No “Fancy Riding” In Galesburg
Keep both hands on your handlebars, both feet on the pedals, and don’t try anything “acrobatic” on your bike, or you could face a fine. Galesburg, Ill. only has about 32,000 residents per the 2010 Census, but the western Illinois town has two colleges, which means a lot of bicycle riders using pedal power to get to and from class in the spring and summer.
There is no penalty specified within the text of the ordinance, but don’t go burning bird feathers within city limits in retaliation for a fine. Galesburg Ordinance 4-23 prohibits this practice as well.
No Parking In Front Of Dunkin’ Donuts
It’s unclear whether the town of South Berwick, Maine has some sort of special agreement with the global doughnut giant or if the mayor just happens to own the franchise. But Dunkin Donuts is the only business specifically mentioned by name in the town’s parking ordinances.
Article III, Sec. 15 warns drivers not to park within 25 feet of the building or face a fine. What complicates this law is Sec. 29, which states any vehicle that weighs less than 23,000 pounds is exempt from the entire article. The average American car weighs only 4,000 pounds, so it’s possible this law was enacted on April Fool’s Day.
No Tire Screeching
You would think a town with a name like Derby would be friendly to speedy motorists. But that’s not the case in this little Kansas burg. The law prohibits “unnecessary rapid acceleration” and “unnecessary tire squeal” while driving. The town of Derby assesses a $500 fine and up to 30 days in jail for violators. There’s no further elaboration on the word “unnecessary” within the statute’s text, so those with old bald tires that squeal every time you turn might want to consider a new set of tires just in case.

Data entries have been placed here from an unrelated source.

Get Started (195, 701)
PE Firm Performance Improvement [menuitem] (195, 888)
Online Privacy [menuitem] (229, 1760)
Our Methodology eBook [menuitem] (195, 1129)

BYOB – Bring Your Own Breathalyser
The quickest way to get from the Eiffel Tower to the Palace of Versailles is to take the D182 and D185 to Avenue Rockefeller. Despite the trip only being about 10 miles (16 kilometers), make sure your car is equipped with a breathalyzer. French lawmakers made it a requirement for all motorists to supply their own device. The fine was originally set at €11 (about $14) for non-compliance, but the country’s Minister of Interiors delayed enforcement of the fines indefinitely in March 2013. There is currently no mechanism to enforce the breathalyzer requirement. But it’s still a requirement for all motorists, as is carrying a fluorescent safety vest and warning triangle.